* [Task objective]: Print exactly the lines from the line with "This screenshot has height=476, width=714." to the last line of the data, please, both included.

[[ Provided data, beginning ]]

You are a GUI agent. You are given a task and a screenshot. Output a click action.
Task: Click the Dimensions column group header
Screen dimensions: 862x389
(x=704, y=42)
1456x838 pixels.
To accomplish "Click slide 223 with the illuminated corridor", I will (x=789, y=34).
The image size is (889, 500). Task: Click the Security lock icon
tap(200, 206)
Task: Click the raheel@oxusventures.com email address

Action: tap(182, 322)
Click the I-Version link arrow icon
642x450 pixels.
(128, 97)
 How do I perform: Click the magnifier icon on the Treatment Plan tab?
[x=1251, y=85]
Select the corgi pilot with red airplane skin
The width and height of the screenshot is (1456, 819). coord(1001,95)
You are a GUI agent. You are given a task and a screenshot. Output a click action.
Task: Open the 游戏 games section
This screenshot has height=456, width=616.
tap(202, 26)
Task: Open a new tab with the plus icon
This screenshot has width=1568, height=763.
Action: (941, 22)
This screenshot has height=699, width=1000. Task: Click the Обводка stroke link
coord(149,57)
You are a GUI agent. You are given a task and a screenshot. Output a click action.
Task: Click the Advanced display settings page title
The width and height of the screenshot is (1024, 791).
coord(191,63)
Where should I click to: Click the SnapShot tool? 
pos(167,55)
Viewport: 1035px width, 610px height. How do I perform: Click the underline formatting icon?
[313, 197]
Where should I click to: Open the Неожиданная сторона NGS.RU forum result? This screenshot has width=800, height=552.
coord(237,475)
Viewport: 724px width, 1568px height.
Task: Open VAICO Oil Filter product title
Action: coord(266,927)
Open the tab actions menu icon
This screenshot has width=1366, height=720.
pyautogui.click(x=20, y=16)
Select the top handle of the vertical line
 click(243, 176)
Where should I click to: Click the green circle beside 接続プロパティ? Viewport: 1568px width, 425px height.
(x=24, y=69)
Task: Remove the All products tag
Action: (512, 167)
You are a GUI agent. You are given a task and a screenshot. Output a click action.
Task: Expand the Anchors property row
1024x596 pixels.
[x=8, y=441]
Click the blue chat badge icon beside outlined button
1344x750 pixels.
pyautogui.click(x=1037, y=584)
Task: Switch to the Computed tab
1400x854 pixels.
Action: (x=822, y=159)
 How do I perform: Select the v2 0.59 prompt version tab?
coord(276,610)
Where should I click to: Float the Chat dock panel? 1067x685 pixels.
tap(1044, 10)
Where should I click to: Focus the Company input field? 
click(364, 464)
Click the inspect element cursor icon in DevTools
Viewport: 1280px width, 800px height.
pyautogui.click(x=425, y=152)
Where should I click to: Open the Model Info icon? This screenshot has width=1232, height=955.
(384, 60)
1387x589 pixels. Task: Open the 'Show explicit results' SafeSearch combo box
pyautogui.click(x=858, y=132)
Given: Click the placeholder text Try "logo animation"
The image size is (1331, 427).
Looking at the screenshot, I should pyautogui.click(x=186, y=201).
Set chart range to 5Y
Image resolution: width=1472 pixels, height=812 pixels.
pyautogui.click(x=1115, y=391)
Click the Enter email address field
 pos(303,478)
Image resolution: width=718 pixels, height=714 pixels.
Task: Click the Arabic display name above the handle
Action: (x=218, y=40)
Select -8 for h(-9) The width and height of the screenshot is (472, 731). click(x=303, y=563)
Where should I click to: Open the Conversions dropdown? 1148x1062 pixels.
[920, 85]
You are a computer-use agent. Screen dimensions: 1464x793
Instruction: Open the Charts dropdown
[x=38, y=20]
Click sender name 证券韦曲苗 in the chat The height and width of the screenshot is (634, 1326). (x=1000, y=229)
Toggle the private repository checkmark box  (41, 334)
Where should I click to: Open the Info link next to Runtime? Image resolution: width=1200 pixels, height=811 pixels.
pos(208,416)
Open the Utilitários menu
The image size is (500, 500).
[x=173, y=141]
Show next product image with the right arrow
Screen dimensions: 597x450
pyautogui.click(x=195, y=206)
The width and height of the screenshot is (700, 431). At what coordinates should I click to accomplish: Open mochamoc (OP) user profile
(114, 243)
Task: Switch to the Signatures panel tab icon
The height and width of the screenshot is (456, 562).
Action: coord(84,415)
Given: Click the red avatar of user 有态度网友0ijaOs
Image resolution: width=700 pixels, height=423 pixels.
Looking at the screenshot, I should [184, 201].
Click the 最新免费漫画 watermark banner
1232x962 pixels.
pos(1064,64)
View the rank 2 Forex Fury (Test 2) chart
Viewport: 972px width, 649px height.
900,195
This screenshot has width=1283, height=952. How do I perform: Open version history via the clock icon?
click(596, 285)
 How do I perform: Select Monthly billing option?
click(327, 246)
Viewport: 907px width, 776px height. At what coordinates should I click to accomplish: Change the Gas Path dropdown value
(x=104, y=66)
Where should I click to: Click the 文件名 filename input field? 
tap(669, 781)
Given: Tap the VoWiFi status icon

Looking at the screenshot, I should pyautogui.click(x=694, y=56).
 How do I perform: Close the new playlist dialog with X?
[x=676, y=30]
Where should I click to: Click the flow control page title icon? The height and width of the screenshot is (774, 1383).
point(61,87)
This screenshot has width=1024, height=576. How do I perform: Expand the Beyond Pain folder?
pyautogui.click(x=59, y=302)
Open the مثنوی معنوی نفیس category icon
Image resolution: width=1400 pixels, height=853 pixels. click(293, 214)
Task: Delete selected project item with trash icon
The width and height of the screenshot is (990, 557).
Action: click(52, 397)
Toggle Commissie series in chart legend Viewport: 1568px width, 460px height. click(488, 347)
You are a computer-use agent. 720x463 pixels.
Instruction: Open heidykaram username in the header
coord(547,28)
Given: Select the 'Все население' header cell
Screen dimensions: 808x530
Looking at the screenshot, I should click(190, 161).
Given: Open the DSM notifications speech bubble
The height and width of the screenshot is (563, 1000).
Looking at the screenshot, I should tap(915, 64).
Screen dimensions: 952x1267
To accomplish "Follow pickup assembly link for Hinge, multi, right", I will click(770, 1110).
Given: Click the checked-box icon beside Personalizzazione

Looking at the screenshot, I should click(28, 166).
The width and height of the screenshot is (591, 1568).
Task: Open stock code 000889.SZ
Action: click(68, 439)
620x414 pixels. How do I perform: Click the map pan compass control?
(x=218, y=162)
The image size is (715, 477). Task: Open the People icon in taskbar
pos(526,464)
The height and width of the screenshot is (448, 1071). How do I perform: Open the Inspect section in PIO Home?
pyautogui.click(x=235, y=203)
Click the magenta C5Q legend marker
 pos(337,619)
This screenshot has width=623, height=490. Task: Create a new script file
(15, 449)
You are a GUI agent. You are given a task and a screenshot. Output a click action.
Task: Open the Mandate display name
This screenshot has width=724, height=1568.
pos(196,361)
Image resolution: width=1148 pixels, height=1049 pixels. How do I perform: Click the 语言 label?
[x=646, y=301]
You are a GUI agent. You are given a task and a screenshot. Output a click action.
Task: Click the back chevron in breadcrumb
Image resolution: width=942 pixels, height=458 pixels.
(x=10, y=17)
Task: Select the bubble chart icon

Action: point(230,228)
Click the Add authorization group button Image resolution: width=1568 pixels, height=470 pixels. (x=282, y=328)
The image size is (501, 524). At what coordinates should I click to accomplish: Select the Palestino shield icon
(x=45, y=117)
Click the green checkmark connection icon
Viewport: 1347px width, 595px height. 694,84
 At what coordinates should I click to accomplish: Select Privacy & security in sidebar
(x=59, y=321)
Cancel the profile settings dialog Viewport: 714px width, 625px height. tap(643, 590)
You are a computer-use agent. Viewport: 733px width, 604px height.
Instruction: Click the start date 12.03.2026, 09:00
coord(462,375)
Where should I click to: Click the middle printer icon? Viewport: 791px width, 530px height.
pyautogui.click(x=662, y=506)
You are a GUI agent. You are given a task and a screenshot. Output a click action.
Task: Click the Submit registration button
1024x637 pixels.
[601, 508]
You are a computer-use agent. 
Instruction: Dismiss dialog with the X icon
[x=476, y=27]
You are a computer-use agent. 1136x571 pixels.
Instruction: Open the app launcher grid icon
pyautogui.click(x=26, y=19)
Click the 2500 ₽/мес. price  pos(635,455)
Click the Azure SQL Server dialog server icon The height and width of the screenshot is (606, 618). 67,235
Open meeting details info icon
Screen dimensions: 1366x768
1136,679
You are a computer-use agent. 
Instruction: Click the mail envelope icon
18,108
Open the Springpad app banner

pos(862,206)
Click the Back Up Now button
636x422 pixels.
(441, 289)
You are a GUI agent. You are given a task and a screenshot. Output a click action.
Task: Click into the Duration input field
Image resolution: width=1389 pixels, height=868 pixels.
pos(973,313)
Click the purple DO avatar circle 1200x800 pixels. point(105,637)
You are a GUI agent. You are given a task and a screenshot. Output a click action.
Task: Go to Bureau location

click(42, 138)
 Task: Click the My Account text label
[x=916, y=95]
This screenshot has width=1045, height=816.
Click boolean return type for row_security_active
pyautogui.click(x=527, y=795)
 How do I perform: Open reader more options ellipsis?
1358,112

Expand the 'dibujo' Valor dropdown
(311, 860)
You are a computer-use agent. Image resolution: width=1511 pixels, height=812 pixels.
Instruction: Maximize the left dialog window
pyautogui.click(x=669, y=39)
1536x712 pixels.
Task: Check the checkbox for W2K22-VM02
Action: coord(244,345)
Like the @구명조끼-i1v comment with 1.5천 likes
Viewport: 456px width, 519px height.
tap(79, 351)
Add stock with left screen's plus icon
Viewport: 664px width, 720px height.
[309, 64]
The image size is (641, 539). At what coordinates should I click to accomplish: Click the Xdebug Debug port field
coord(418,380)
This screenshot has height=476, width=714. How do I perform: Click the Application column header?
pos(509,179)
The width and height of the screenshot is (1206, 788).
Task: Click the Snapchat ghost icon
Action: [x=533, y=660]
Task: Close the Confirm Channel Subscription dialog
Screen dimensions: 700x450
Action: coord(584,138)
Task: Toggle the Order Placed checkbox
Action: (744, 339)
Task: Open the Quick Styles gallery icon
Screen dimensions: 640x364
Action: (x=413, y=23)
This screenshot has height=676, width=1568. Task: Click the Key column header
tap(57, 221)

[[ Provided data, end ]]

* [Written reply]:
This screenshot has height=476, width=714. How do I perform: Click the Application column header?
pos(509,179)
The width and height of the screenshot is (1206, 788).
Task: Click the Snapchat ghost icon
Action: [x=533, y=660]
Task: Close the Confirm Channel Subscription dialog
Screen dimensions: 700x450
Action: coord(584,138)
Task: Toggle the Order Placed checkbox
Action: (744, 339)
Task: Open the Quick Styles gallery icon
Screen dimensions: 640x364
Action: (x=413, y=23)
This screenshot has height=676, width=1568. Task: Click the Key column header
tap(57, 221)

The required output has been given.